Second, what would I do in this situation? I would not invite him.
I want to write more, to say something that will really help you, but this is such a delicate situation and I really do not know what else to say. You deserve a wonderful wedding day, and I really hope that on that day you are surrounded by all your friends and family that love you and your fiance. All the best!
Post # 6
This isn’t the only life event you are going to have to deal with though, that’s why I think seeing a counsellor would be a good idea. After the wedding could come moving house, having babies, getting new jobs, kids growing up…if your father keeps behaving this way then you will keep having the same reaction and every milestone will have this sadness to it. I think that would be really awful which is why I think dealing with it properly now is the best. I know it feels like so close to the wedding you don’t have time or energy but I think it would be worth it.
Post # 7
I’m sure your Fiance is right that if you try to contact your father again you’ll only get hurt. What do you really think would happen if you invited him?
I’m very sorry your father hasn’t been there for you in recent years. My FI’s family can’t be counted on to be there for him either; we’ll be lucky if both his parents show up, and we’re not counting on his brother either (who is supposed to be a groomsman). Fiance is very sad about it and wishes he could fix it and just be a happy family with them, but they chose to be the way they are.

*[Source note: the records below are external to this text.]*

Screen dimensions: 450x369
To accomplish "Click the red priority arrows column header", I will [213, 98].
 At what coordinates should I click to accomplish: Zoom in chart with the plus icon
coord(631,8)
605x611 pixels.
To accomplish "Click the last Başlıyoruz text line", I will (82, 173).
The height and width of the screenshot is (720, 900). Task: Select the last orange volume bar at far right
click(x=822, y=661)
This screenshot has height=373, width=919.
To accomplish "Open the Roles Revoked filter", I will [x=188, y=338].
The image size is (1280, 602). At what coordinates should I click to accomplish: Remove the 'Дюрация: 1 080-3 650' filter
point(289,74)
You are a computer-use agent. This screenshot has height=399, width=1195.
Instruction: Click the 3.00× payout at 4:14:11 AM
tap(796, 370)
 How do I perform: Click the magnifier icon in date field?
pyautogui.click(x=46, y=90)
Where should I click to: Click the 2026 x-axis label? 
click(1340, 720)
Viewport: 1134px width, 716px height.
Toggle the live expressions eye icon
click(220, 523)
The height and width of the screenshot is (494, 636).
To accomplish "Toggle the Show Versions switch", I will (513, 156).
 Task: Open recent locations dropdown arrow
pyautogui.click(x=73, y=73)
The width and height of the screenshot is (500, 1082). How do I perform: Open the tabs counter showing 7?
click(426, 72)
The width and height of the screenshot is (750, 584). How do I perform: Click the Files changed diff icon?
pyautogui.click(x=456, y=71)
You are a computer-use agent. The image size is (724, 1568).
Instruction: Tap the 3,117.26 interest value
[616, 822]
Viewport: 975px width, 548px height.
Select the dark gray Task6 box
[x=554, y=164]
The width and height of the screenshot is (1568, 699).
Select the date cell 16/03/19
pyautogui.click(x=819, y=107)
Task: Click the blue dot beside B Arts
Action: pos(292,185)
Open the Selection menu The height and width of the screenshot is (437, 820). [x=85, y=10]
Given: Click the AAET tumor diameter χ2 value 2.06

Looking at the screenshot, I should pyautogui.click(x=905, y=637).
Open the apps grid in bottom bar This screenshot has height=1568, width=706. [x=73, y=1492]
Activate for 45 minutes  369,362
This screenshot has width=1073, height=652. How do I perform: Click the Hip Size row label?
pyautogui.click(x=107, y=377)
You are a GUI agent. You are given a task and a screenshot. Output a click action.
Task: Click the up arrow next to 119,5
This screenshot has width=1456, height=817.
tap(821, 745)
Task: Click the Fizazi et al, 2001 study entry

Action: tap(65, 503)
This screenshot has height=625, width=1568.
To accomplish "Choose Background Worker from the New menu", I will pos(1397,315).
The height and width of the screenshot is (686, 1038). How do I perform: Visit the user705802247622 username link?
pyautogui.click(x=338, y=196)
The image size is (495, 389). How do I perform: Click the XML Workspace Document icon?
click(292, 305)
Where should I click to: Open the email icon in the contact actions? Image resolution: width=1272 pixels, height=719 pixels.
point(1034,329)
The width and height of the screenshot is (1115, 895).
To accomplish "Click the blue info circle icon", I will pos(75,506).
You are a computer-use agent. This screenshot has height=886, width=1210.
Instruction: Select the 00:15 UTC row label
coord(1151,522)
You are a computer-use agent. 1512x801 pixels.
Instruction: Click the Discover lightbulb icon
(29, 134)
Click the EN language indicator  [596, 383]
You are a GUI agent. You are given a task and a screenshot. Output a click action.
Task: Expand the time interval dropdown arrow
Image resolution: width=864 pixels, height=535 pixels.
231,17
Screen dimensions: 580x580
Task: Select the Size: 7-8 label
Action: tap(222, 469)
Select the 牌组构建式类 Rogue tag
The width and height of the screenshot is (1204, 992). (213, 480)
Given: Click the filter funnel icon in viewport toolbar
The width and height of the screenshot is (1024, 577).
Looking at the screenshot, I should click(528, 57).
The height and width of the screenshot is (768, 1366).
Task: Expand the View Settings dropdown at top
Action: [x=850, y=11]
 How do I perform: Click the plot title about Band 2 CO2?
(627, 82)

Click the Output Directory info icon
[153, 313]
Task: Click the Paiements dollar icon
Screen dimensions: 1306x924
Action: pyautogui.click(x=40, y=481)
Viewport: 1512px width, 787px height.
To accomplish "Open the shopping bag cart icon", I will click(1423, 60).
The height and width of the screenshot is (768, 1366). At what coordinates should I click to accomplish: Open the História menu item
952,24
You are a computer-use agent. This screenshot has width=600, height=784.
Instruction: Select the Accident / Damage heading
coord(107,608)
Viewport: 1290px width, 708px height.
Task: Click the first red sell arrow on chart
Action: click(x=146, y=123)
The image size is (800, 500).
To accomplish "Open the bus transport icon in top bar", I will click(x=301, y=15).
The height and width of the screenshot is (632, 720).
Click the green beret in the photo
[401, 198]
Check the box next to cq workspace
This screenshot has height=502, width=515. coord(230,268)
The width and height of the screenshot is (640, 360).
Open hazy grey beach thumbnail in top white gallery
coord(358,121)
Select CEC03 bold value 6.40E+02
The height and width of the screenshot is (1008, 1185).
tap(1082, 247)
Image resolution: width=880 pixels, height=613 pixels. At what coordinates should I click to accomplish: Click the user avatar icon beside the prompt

A wedding brings our imperfect family relationships into painful focus, even though we try so hard to ignore strained relationships and hurt feelings in daily life. We need to respect ourselves by staying out of unhealthy situations, and stay strong in our convictions.
I wish the best of luck to you. Surround yourself with those who love you and will support you.
Post # 8
Yeah a couselor or therapist would be a wise investment. I don’t think I can say what you should do as I have a very similar situation…luckily I don’t have to make any hard decisions for a while. Best of luck!